Nos jornais, portanto, estão presentes todas as marcas da produção social dd prática
discursiva dos jornais. Por meio destas marcas é que é possível identificar as formas, as visões
de mundo, as pressões envolvidas na produção do discurso. Está ai a importância da análise
de discursos: identificar por que os textos são o que são e por que se tem os textos que se tem
e não outros.
Como os jornais podem ser considerados um território nos quais as identidade
regionais são construídas simbolicamente, e vividas e transformadas nas e pelas práticas
discursivas, a análise de discursos se torna um instrumento para se compreender quais os
discursos que se encontram em jogo.
Os jornais capixabas buscam marcar uma forma de olhar a identidade regional, mas
antes disso, procuram posicionarem-se como legítimos defensores dos interesses regionais. A
forma como eles se posicionam não foi o objetivo deste trabalho, mas fica aí uma questão
para uma futura pesquisa. Não foi difícil perceber que a defesa dos interesses regionais estão
fortemente presentes nos discursos produzidos pelos jornais capixabas. Assim como as
delimitações do que é ser capixaba. Isto leva a crer que falar em ausência de uma identidade
capixaba é um falso problema, pois todos os elementos necessários para tal se encontram
presentes no discurso produzido pela mídia.
151
Foi possível verificar que uma forma de narrar a identidade capixaba englobaria outras
narrativas. E foi esta forma que mais chamou a atenção no âmbito desta pesquisa. A
competitividade, a importância econômica e social, o desempenho econômico, o desempenho
nos esportes são alguns dos exemplos que sustentam a idéia de que esta narrativa que busca
fundar um novo olhar sobre a identidade capixaba vai de encontro à antiga narrativa
fundadora da sociedade capixaba, baseada no isolamento e subdesenvolvimento. As
transformações sociais e econômicas dos últimos anos mudaram muito a sociedade capixaba e
tiraram o Espírito Santo da posição marginal que esteve ligado em toda a sua história. Neste
sentido, repensar a identidade capixaba só pode ser feita com base num novo olhar sobre o
regionalismo, que segundo Oliven (1998), só é possível se for pensado em relação ao contexto
nacional.
Para Herscovici (2001), a falta de referências culturais próprias ao capixaba deve-se ao
insucesso de se implementar midiaticamente bens culturais que pudessem ser “vendidos” aos
vizinhos. Talvez se possa pensar que a lacuna que se abriu entre as narrativas do passado e as
práticas discursivas dos jornais no presente também seja responsável pelo sentimento de
indefinição da identidade capixaba. Mas isto é só uma suposição.

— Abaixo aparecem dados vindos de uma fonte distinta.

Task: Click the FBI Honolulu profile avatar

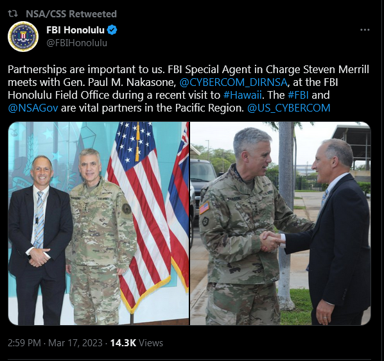Action: [23, 37]
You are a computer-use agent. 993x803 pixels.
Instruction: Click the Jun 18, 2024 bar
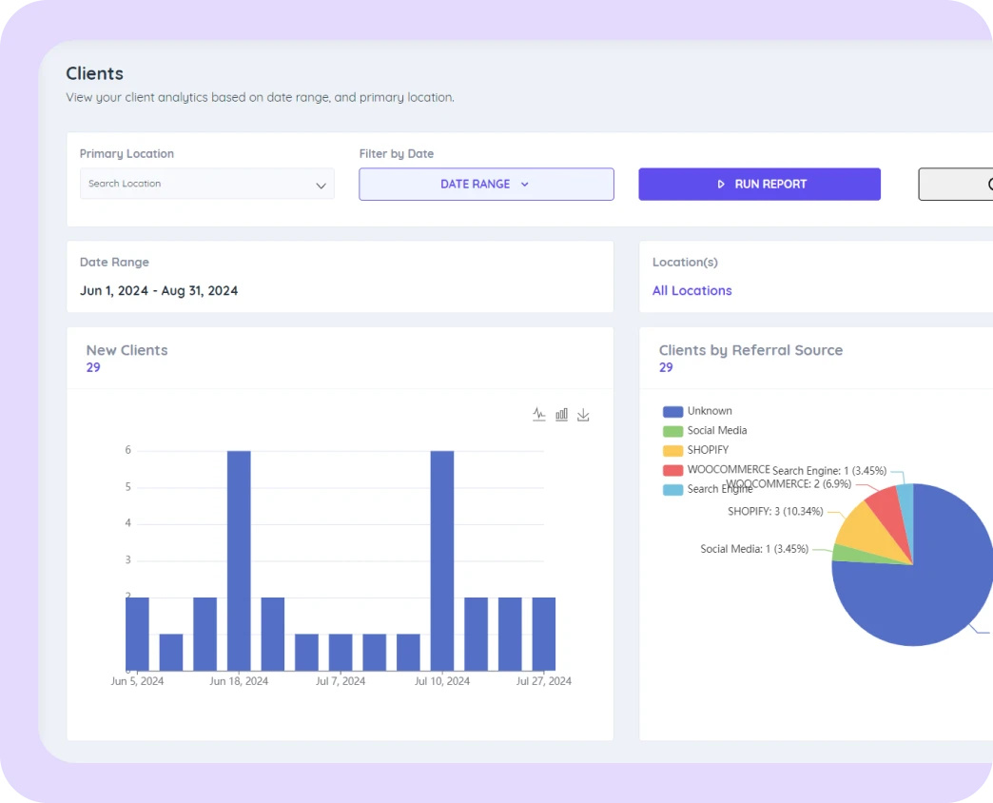[239, 560]
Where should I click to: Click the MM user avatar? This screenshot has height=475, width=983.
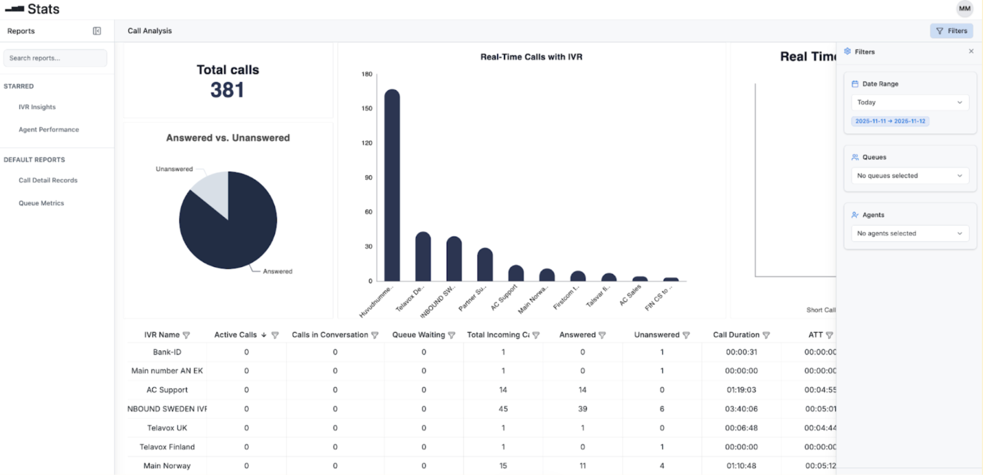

Várias questões desta pesquisa ficaram em aberto. Em primeiro lugar, haveria a
necessidade de se conhecer melhor os vínculos que os jornais capixabas estabeleceram no
período analisado. A análise realizada por Ferreira abrange um outro período histórico e uma
outra relação estabelecida entre os jornais e seus leitores. Uma análise mais aprofundada das
marcas iconográficas presentes nos jornais e as demarcações da identidade regional nos
espaços de interação também seria necessária, bem como uma análise das outras narrativas.
Mas isto deve ficar para um segundo momento. Por agora, a forma como a identidade regional
152
se constrói a partir do deslocamento de uma narrativa para outra foi a que despertou maior
interesses e ocupou a maior parte do tempo desta pesquisa.